▶ _Action item_:
All that should be output is the block of lines below from the line with "Image resolution: width=1135" to the line with "The height and width of the screenshot is (513, 680).", both included, exactly as written.

Records from a data source:

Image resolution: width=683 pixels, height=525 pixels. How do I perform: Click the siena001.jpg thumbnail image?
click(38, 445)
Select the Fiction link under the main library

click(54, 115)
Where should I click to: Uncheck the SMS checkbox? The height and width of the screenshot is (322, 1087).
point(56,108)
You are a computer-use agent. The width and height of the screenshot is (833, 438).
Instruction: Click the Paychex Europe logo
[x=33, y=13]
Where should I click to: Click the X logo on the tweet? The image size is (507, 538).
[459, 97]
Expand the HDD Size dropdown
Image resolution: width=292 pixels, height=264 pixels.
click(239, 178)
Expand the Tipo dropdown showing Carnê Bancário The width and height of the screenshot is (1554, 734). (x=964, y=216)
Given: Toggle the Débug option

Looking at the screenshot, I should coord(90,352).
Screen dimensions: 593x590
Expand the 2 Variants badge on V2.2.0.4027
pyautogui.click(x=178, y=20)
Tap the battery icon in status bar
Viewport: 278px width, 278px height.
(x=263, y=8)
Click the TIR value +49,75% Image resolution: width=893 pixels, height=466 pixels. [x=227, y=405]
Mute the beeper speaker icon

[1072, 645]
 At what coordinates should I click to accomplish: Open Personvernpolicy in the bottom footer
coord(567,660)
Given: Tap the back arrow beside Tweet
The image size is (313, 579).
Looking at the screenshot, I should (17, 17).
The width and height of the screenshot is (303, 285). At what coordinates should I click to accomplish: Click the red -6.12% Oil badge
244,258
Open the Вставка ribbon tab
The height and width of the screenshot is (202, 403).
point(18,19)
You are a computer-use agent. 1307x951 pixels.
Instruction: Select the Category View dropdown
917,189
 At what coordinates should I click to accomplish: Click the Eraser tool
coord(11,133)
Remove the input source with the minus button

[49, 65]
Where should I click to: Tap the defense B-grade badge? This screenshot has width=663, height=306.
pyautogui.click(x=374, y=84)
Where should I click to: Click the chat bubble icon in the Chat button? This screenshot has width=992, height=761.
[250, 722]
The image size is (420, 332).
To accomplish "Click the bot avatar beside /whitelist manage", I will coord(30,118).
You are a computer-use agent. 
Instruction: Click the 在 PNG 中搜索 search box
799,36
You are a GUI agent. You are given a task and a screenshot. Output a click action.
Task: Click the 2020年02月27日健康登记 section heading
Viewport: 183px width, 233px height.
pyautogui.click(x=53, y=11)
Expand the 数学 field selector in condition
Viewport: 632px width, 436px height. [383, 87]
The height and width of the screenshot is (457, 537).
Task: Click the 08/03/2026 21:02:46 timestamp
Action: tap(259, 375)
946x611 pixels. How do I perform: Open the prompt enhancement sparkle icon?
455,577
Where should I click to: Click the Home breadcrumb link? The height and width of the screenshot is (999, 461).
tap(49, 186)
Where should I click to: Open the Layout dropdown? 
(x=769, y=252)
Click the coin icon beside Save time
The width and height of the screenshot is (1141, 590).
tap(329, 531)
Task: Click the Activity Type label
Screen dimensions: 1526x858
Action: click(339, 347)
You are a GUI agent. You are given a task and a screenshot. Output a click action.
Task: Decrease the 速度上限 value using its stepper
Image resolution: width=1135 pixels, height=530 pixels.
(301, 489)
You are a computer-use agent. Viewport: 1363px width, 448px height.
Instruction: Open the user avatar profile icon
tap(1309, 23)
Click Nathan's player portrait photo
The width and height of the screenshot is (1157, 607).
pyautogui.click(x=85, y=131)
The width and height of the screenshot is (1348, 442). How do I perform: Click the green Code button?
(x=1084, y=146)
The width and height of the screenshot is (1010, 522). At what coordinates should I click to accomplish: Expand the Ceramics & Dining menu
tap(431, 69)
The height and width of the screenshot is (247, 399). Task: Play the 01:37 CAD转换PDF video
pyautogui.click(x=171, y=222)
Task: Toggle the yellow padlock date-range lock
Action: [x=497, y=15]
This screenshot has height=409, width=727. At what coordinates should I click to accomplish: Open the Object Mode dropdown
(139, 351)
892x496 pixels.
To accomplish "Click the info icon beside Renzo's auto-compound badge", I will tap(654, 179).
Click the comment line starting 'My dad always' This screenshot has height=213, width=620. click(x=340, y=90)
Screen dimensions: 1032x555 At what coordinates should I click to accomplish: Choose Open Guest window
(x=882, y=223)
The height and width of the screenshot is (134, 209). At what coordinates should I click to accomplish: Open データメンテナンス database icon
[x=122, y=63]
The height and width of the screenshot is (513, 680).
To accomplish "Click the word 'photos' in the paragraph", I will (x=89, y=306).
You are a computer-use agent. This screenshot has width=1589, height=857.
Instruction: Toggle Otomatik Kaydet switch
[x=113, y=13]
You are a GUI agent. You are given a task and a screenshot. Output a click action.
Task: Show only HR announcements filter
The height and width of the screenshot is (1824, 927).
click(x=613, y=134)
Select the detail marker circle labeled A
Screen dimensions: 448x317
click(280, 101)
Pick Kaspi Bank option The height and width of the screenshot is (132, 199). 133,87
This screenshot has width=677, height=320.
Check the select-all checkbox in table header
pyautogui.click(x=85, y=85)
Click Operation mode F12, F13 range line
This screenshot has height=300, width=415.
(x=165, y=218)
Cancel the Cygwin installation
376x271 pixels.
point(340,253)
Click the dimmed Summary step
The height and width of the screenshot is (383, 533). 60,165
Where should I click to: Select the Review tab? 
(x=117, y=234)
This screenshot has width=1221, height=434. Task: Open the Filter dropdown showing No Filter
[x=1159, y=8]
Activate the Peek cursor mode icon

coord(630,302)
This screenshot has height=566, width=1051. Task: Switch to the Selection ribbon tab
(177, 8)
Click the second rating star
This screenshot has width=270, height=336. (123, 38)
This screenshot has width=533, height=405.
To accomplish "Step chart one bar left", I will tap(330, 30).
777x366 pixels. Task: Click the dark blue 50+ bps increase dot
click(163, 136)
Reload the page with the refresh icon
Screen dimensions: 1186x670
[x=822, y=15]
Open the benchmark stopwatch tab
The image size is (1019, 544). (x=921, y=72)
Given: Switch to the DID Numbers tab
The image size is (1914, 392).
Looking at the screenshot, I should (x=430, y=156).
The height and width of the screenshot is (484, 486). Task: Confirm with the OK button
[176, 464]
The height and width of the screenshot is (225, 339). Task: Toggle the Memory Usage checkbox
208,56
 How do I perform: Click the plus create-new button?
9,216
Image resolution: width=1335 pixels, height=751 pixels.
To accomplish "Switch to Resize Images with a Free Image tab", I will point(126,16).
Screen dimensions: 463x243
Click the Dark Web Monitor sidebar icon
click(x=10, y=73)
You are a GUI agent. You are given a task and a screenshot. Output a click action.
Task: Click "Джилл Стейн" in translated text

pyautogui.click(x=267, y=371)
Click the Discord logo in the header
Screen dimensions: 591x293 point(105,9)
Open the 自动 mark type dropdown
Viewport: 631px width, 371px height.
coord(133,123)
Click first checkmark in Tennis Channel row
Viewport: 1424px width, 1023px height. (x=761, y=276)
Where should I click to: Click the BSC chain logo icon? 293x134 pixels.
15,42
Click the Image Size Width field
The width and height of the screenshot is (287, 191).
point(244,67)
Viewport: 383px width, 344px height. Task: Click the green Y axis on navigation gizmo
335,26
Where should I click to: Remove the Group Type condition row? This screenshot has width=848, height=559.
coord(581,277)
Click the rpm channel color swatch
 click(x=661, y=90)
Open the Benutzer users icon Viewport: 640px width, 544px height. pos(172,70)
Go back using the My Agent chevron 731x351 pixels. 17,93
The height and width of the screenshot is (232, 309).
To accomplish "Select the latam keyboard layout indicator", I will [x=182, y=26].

▶ _Response to this exercise_:
Image resolution: width=1135 pixels, height=530 pixels.
(301, 489)
You are a computer-use agent. Viewport: 1363px width, 448px height.
Instruction: Open the user avatar profile icon
tap(1309, 23)
Click Nathan's player portrait photo
The width and height of the screenshot is (1157, 607).
pyautogui.click(x=85, y=131)
The width and height of the screenshot is (1348, 442). How do I perform: Click the green Code button?
(x=1084, y=146)
The width and height of the screenshot is (1010, 522). At what coordinates should I click to accomplish: Expand the Ceramics & Dining menu
tap(431, 69)
The height and width of the screenshot is (247, 399). Task: Play the 01:37 CAD转换PDF video
pyautogui.click(x=171, y=222)
Task: Toggle the yellow padlock date-range lock
Action: [x=497, y=15]
This screenshot has height=409, width=727. At what coordinates should I click to accomplish: Open the Object Mode dropdown
(139, 351)
892x496 pixels.
To accomplish "Click the info icon beside Renzo's auto-compound badge", I will tap(654, 179).
Click the comment line starting 'My dad always' This screenshot has height=213, width=620. click(x=340, y=90)
Screen dimensions: 1032x555 At what coordinates should I click to accomplish: Choose Open Guest window
(x=882, y=223)
The height and width of the screenshot is (134, 209). At what coordinates should I click to accomplish: Open データメンテナンス database icon
[x=122, y=63]
The height and width of the screenshot is (513, 680).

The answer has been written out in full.